----- Input data -----

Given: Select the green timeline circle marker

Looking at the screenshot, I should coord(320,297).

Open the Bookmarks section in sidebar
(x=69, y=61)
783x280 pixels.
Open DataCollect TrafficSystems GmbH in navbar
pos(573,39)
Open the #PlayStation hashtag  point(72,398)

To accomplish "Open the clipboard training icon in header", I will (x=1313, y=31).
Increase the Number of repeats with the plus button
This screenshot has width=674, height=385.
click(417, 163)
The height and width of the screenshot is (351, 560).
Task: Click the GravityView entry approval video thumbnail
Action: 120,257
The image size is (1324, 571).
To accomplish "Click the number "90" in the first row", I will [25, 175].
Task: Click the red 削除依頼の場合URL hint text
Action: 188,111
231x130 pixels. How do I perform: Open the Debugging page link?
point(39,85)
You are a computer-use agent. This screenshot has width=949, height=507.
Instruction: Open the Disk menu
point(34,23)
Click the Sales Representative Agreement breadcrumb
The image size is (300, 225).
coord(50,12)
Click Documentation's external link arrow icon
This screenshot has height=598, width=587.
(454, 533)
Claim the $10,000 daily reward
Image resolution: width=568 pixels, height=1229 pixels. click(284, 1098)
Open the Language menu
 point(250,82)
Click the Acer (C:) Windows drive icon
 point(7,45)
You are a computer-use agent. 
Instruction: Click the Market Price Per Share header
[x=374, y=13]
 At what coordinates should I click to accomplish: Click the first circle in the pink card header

-----

*Problem statement*: Please transcribe the entire listing exactly as given.

*Reply to the task*:
Given: Select the green timeline circle marker

Looking at the screenshot, I should coord(320,297).

Open the Bookmarks section in sidebar
(x=69, y=61)
783x280 pixels.
Open DataCollect TrafficSystems GmbH in navbar
pos(573,39)
Open the #PlayStation hashtag  point(72,398)

To accomplish "Open the clipboard training icon in header", I will (x=1313, y=31).
Increase the Number of repeats with the plus button
This screenshot has width=674, height=385.
click(417, 163)
The height and width of the screenshot is (351, 560).
Task: Click the GravityView entry approval video thumbnail
Action: 120,257
The image size is (1324, 571).
To accomplish "Click the number "90" in the first row", I will [25, 175].
Task: Click the red 削除依頼の場合URL hint text
Action: 188,111
231x130 pixels. How do I perform: Open the Debugging page link?
point(39,85)
You are a computer-use agent. This screenshot has width=949, height=507.
Instruction: Open the Disk menu
point(34,23)
Click the Sales Representative Agreement breadcrumb
The image size is (300, 225).
coord(50,12)
Click Documentation's external link arrow icon
This screenshot has height=598, width=587.
(454, 533)
Claim the $10,000 daily reward
Image resolution: width=568 pixels, height=1229 pixels. click(284, 1098)
Open the Language menu
 point(250,82)
Click the Acer (C:) Windows drive icon
 point(7,45)
You are a computer-use agent. 
Instruction: Click the Market Price Per Share header
[x=374, y=13]
 At what coordinates should I click to accomplish: Click the first circle in the pink card header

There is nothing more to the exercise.